Others complained of rough treatment they have received since 9/11 from police 
searching for terrorists: “It’s the way they stop and search people, kneeing 
them between the legs as they put them up against the wall. They get students 
mixed up with the worst offenders, yet these young people have done nothing 
wrong.” 
But of course, all these problems are exacerbated by the non-assimilation policy 
that both the French government and the Muslim population have for so long 
pursued: the rioters are part of a population that has never considered itself 
French. Nor do French officials seem able or willing to face that this is the 
core of their problem today.
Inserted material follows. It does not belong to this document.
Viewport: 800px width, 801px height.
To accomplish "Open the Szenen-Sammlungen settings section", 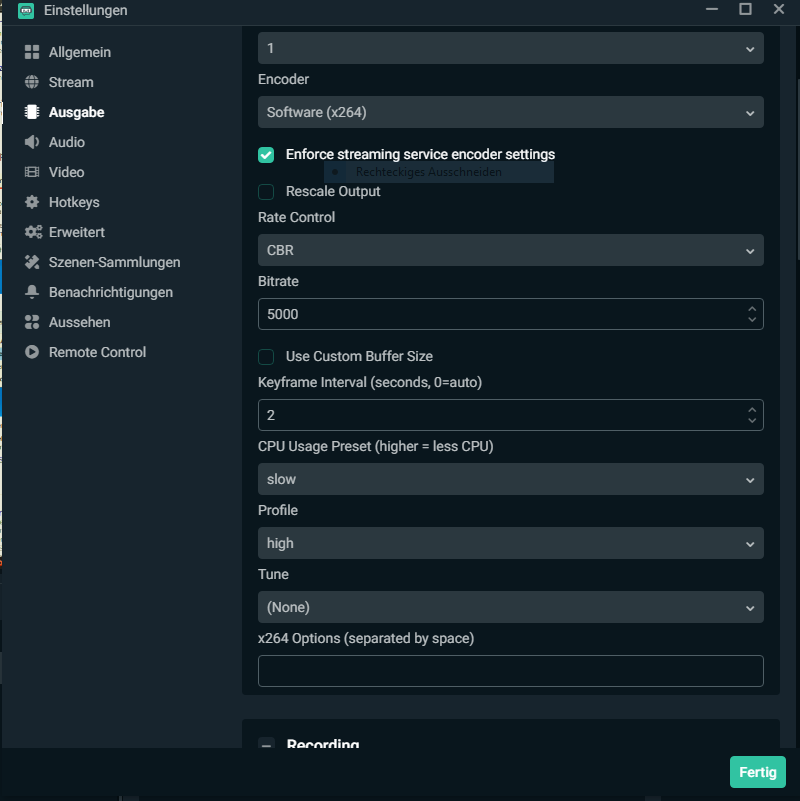I will (114, 262).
It is likely that the riots will result only in 
intensification of the problems that caused them: if French officials offer an 
accommodation to Muslims, it will probably result only in further 
intensification of the Islamic identity, often in its most radical 
manifestations, among French Muslims. The French response to the riots is likely 
to unfold along the lines of a decision by officials in Holland last May: they 
declined to ban a book called De weg van de Moslim (The Way of the Muslim), even 
though it calls for homosexuals to be thrown head first off tall buildings. The 
Amsterdam city council did not want to contravene “the freedom to express 
opinions.” 
That decision is a small example of what the Paris riots demonstrate on a large 
scale: the abject failure of the multiculturalist philosophy that disparate 
groups can coexist within a nation without any idea that they must share at 
least some basic values. The French are paying the price today for blithely 
assuming that France could absorb a population holding values vastly different 
from that of the host population without negative consequences for either. 
That French officials show no sign, on the eighth day of the Paris riots, of 
recognizing that this clash of values is the heart of the problem only 
guarantees that before they will be able to say that their difficulties with 
their Muslim population are behind them, many more cars will be torched, many 
more buildings burned, and many more lives destroyed.
Notes:
[1] Bat Ye’or, Eurabia: The Euro-Arab Axis, Fairleigh Dickinson University 
Press, 2005. P. 97.
[2] Ambrose Evans-Pritchard, “Ex-Hezbollah charged with inciting rioting,” 
London Daily Telegraph, November 30, 2002.
**Robert Spencer is a scholar of Islamic history, theology, and law and the 
director of Jihad Watch. He is the author of five books, seven monographs, and 
hundreds of articles about jihad and Islamic terrorism, including Islam 
Unveiled: Disturbing Questions About the World’s Fastest Growing Faith and The 
Politically Incorrect Guide to Islam (and the Crusades). He is also an Adjunct 
Fellow with the Free Congress Foundation.